Cardiology societies push Medicare to pay for tricuspid TEER
Six multispecialty cardiovascular societies have called on the Centers for Medicare and Medicaid Services (CMS) to approve payments for tricuspid transcatheter edge-to-edge repair (T-TEER) for the treatment of tricuspid valve regurgitation (TR).
The American Association for Thoracic Surgery (AATS), American College of Cardiology (ACC), American Society of Echocardiography (ASE), Heart Rhythm Society (HRS), Society for Cardiovascular Angiography and Interventions (SCAI) and Society of Thoracic Surgeons (STS) all signed on to a 13-page letter to CMS outlining why T-TEER should be reimbursed.
Earlier this year, the U.S. Food and Drug Administration cleared the Abbott TriClip for the treatment of TR. Abbott formally requested CMS develop a national coverage determination (NCD) for T-TEER. CMS initiated a National Coverage Analysis (NCA) process Oct. 3. This included a 30-day comment period, in which the multispeciality letter was included.
The letter included clinical studies and other scientific information to inform their decisions regarding the creation of a NCD. CMS will now consider the available clinical evidence on treating TR with T-TEER. CMS said it will release a proposed decision memo by April 3, 2025.
"The societies are supportive of the development of a National Coverage Determination (NCD) for T-TEER," the presidents of each society wrote in letter. "T-TEER represents an emerging technology to treat severe TR. Candidates for this technology have tricuspid valve disease severe enough to cause symptoms, despite optimal medical therapy and are at intermediate or greater risk for TV surgery. The TriClip device is currently the sole T-TEER device approved by the U.S. Food and Drug Administration (FDA)."
The letter goes on to outline the importance, role and composition of an ideal T-TEER multidisciplinary heart team, factors when determining patient selection, patient evaluation, and requirements for T-TEER programs. The societies also proposed the development of a STS/ACC T-TEER registry to monitor outcomes data. This would be a supplement the existing Trancatheter Valve Therapies (TVT) registry for TAVR and mitral valve TEER.

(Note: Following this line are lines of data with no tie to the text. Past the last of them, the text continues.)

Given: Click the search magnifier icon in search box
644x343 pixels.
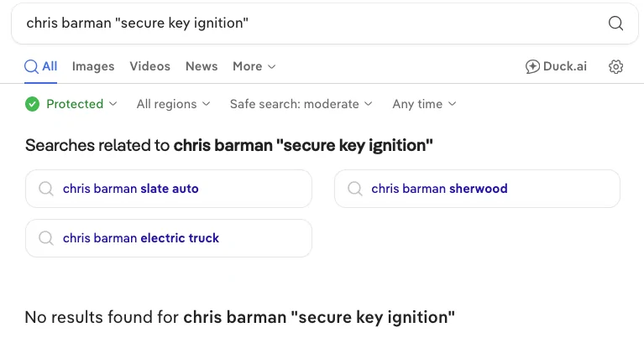Looking at the screenshot, I should (615, 23).
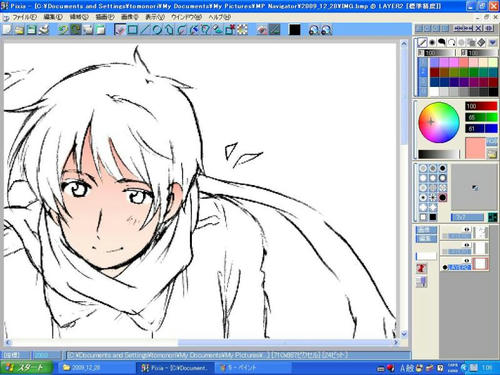Click the スタート Start button
The image size is (500, 375).
(x=26, y=368)
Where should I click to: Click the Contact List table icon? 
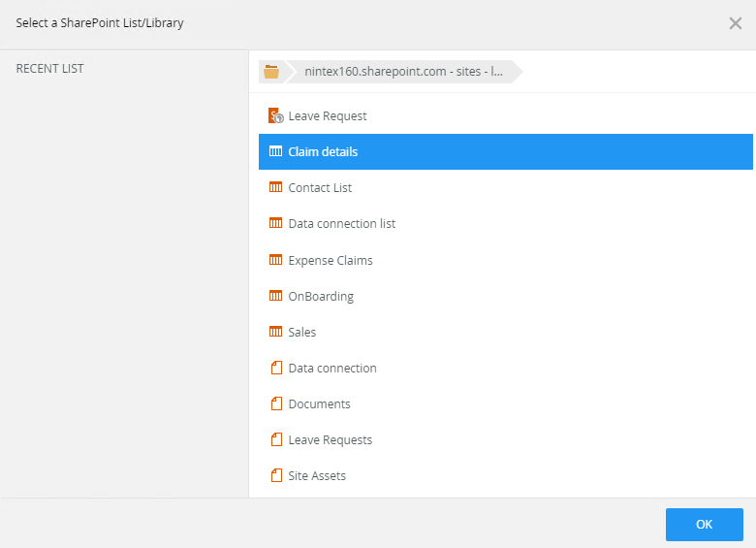[x=275, y=187]
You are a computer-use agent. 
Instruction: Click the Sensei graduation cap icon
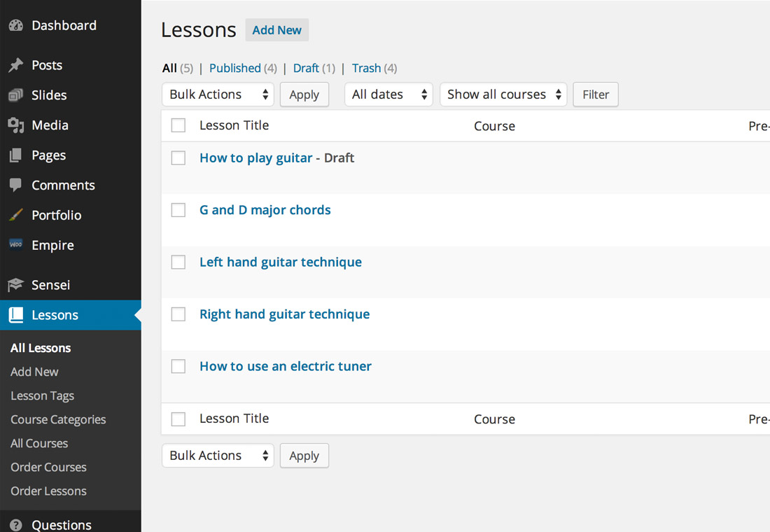(x=15, y=285)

Additional supporting evidence for T-TEER
The TriClip was cleared by the FDA using data from the first 350 patients in the TRILUMINATE IDE trial. While that data did not show superior efficacy for T-TEER compared to optimal medical therapy, it did show large enough improvements in patient quality of life that experts felt the therapy had merit. However, new data showing efficacy will likely help change the narrative for T-TEER.
Just a couple days before the multi-society letter was sent to CMS, new data data presented at the Transcatheter Cardiovascular Therapeutics (TCT) 2024 meeting confirmed efficacy for the first time in new TRILUMINATE data that included all 570 patients in the trial.
“In the expanded cohort, all three primary efficacy endpoints for hospitalization, heart failure, mortality, and need for tricuspid surgery, showed improvement. This is significant because, previously, two out of the three outcomes had shown equivalency,” explained Gilbert H. Tang, MD, professor in the department of cardiovascular surgery at the Icahn School of Medicine and surgical director of the Structural Heart Program at the Mount Sinai Health System, who presented the findings and spoke to Cardiovascular Business in an interview.